> _Work instructions_
Scan the records that follow, and whenever a line has the word "first", copy it.

(Provided entries begins)

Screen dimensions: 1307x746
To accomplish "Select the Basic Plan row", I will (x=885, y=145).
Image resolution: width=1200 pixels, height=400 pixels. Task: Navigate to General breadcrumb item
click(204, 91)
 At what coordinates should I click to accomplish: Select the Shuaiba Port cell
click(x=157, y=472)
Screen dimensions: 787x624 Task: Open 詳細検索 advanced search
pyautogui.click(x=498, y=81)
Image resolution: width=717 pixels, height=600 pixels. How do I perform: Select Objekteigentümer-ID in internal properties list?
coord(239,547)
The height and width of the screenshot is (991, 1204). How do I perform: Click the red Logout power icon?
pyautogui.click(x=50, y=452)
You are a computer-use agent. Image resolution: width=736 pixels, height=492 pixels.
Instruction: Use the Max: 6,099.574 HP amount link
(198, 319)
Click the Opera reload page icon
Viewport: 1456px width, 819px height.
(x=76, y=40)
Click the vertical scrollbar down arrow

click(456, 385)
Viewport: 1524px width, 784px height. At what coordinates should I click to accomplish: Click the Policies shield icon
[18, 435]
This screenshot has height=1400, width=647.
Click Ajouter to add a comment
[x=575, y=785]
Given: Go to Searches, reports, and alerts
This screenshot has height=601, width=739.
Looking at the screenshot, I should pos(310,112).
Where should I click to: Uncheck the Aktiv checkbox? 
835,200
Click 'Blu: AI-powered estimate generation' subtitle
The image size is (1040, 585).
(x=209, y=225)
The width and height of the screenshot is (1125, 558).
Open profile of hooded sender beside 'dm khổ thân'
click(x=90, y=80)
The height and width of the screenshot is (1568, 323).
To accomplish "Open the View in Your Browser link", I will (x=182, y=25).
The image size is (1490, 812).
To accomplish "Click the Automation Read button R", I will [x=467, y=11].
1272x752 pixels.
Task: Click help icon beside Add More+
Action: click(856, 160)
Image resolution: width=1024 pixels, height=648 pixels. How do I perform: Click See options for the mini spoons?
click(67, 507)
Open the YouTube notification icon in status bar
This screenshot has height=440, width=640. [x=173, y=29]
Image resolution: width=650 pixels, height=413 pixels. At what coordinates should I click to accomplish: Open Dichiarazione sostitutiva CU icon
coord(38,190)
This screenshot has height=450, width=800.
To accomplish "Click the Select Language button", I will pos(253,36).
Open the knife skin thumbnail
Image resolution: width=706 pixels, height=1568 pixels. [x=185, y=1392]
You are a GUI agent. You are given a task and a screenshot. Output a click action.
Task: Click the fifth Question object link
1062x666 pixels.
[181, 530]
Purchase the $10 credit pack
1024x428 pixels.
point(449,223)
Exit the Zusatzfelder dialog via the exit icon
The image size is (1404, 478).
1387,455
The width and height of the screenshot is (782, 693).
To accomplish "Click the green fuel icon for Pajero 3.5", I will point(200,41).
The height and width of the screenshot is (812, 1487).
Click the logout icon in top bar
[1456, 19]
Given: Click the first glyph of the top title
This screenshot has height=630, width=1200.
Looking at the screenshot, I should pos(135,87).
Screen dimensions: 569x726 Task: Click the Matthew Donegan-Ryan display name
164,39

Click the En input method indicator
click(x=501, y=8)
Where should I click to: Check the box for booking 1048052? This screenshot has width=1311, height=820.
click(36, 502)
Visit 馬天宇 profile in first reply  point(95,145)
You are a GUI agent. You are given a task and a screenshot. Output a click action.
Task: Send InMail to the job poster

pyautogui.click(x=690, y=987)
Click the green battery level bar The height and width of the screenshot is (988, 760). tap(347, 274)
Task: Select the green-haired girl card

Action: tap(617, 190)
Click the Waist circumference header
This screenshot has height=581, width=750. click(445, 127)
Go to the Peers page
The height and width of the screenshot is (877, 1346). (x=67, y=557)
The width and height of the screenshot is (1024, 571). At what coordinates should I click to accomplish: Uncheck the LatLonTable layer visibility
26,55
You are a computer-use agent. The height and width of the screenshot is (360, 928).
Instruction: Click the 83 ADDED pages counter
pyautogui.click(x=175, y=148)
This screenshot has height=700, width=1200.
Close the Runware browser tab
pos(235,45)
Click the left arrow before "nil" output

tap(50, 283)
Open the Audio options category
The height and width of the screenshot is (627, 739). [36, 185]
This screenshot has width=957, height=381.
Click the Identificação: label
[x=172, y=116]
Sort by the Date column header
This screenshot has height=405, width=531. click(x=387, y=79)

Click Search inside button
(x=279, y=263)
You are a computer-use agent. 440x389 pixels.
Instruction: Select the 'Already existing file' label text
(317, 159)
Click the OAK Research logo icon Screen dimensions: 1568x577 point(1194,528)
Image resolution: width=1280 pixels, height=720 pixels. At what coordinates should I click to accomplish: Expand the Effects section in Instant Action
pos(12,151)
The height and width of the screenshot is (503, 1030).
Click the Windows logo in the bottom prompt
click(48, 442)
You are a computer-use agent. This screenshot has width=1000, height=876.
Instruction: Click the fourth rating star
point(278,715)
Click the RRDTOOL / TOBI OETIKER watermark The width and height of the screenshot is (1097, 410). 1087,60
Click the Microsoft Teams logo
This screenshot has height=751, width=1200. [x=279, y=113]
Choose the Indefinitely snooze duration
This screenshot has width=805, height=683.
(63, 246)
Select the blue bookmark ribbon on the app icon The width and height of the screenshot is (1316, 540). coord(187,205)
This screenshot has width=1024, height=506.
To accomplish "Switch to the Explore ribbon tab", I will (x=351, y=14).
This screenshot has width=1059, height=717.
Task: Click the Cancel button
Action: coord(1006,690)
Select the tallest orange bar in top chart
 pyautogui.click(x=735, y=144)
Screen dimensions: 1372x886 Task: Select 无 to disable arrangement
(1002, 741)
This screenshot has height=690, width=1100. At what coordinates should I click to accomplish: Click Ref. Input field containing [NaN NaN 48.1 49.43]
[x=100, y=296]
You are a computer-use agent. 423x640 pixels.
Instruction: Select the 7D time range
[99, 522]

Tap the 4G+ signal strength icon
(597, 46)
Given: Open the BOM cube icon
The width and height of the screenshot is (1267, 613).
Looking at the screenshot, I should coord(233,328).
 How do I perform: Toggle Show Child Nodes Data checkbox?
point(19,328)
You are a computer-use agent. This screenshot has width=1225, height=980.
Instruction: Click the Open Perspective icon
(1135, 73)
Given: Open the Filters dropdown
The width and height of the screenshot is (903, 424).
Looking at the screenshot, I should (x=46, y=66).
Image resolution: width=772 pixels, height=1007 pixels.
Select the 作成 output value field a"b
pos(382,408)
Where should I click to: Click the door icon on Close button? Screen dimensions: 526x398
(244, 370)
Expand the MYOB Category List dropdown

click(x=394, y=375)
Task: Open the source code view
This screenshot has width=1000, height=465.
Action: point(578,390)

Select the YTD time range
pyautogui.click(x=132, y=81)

(Provided entries ends)

> _Result_
Given: Click the first glyph of the top title
Visit 馬天宇 profile in first reply  point(95,145)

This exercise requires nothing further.